**DOCUMENT TEXT:**
━━━

JEE Physics: Gravitation – Complete Guide

Gravitation is a fundamental force governing the motion of celestial bodies and objects on Earth. It is a core topic in JEE Physics with multiple important concepts, formulas, and problem-solving techniques. This complete guide covers Newton’s law of gravitation, gravitational field and potential, acceleration due to gravity, Kepler’s laws, escape velocity, orbital motion, and important solved examples to help you master gravitation for the JEE exam.

1. Newton's Law of Universal Gravitation

Newton’s law states that every point mass attracts every other point mass with a force that is directly proportional to the product of their masses and inversely proportional to the square of the distance between them.

\( \displaystyle F = G \frac{m_1 m_2}{r^2} \)

where:

\( F \) = gravitational force between masses
\( G = 6.674 \times 10^{-11} \, \text{Nm}^2/\text{kg}^2 \) = universal gravitational constant
\( m_1, m_2 \) = masses of the objects
\( r \) = distance between the centers of masses

1.1 Characteristics of Gravitational Force

It is always attractive.
It acts along the line joining the two masses.
It is a central force and conservative.
It follows the inverse-square law.

2. Gravitational Field

The gravitational field at a point in space is defined as the gravitational force experienced by a unit mass placed at that point.

━━━

Stored items from a collection:
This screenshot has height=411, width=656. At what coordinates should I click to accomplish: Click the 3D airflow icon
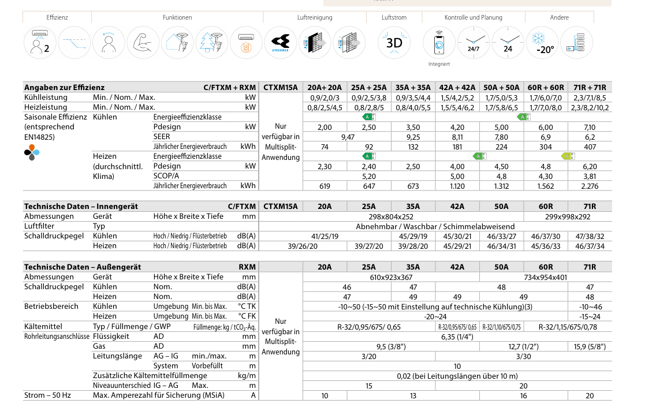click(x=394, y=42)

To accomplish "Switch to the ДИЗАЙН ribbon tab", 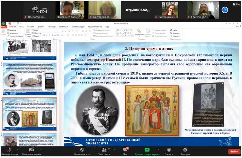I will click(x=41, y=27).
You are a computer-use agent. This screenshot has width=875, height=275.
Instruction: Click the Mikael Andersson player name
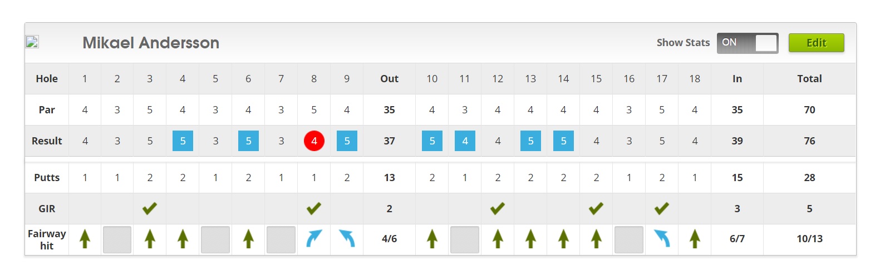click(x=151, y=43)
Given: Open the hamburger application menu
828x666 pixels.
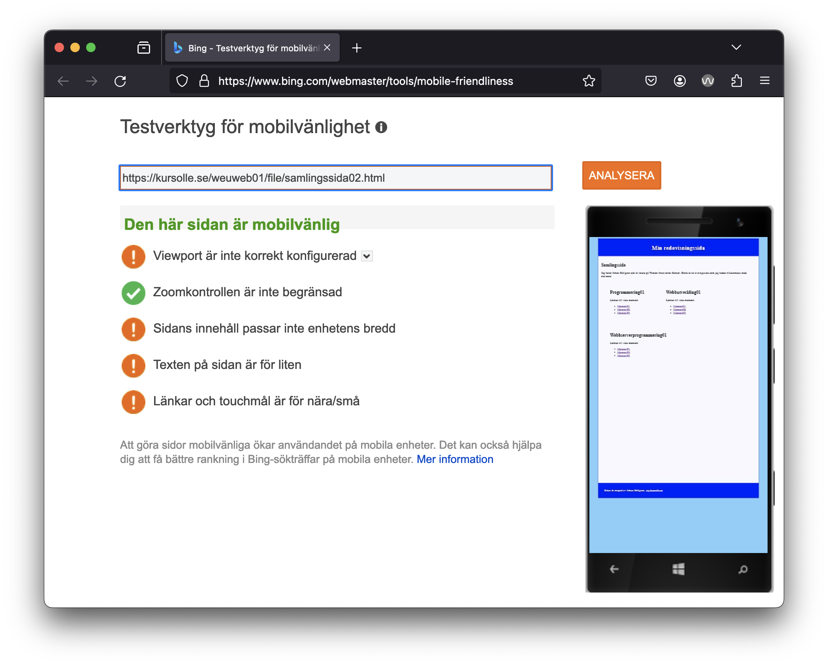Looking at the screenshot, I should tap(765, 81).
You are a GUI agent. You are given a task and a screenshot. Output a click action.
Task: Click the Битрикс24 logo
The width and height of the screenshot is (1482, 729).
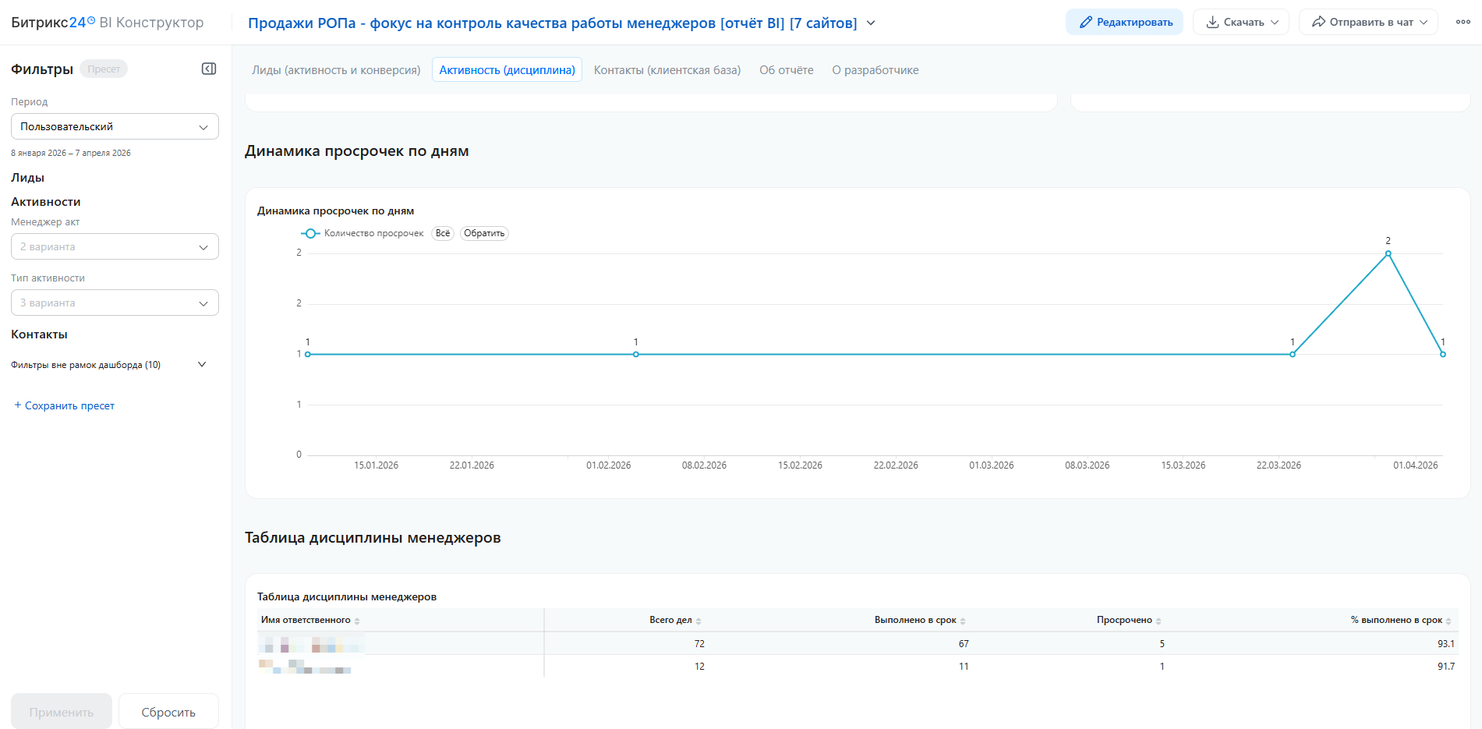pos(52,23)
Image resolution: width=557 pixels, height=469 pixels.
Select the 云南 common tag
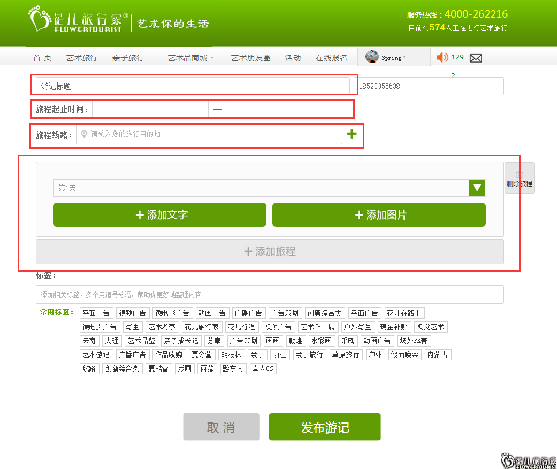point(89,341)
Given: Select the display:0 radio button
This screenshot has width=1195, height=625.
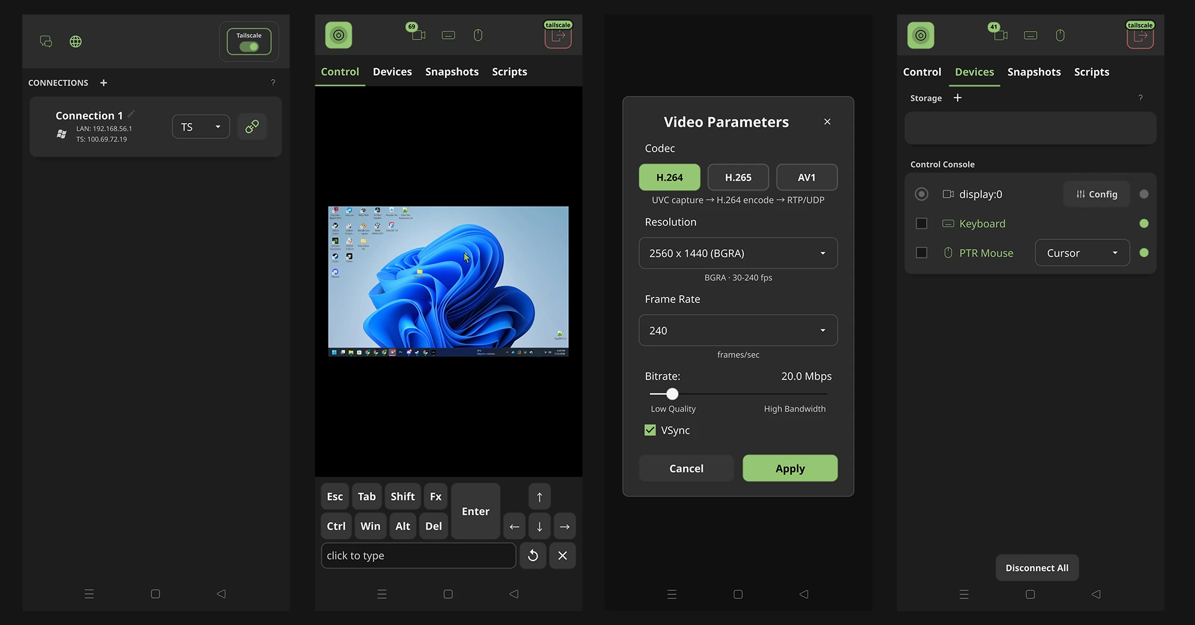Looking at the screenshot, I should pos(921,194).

━━━

**PARTS OF THE EXERCISE:**
**A)** Rewrite the paragraph of the gravitation guide that begins "Gravitation is a fundamental force" as a short bulleted list that keeps its main facts.
**B)** According to the gravitation guide, how is the gravitational field at a point in space defined?
These records have no connection to the gravitation guide.

**EXERCISE ANSWERS:**
**A)**
- Gravitation is a fundamental force that governs the motion of celestial bodies and objects on Earth.
- It is a core JEE Physics topic with many important concepts, formulas, and problem-solving techniques.
- The guide covers Newton's law of gravitation, gravitational field and potential, acceleration due to gravity, Kepler's laws, escape velocity, orbital motion, and solved examples.

**B)** It is the gravitational force experienced by a unit mass placed at that point.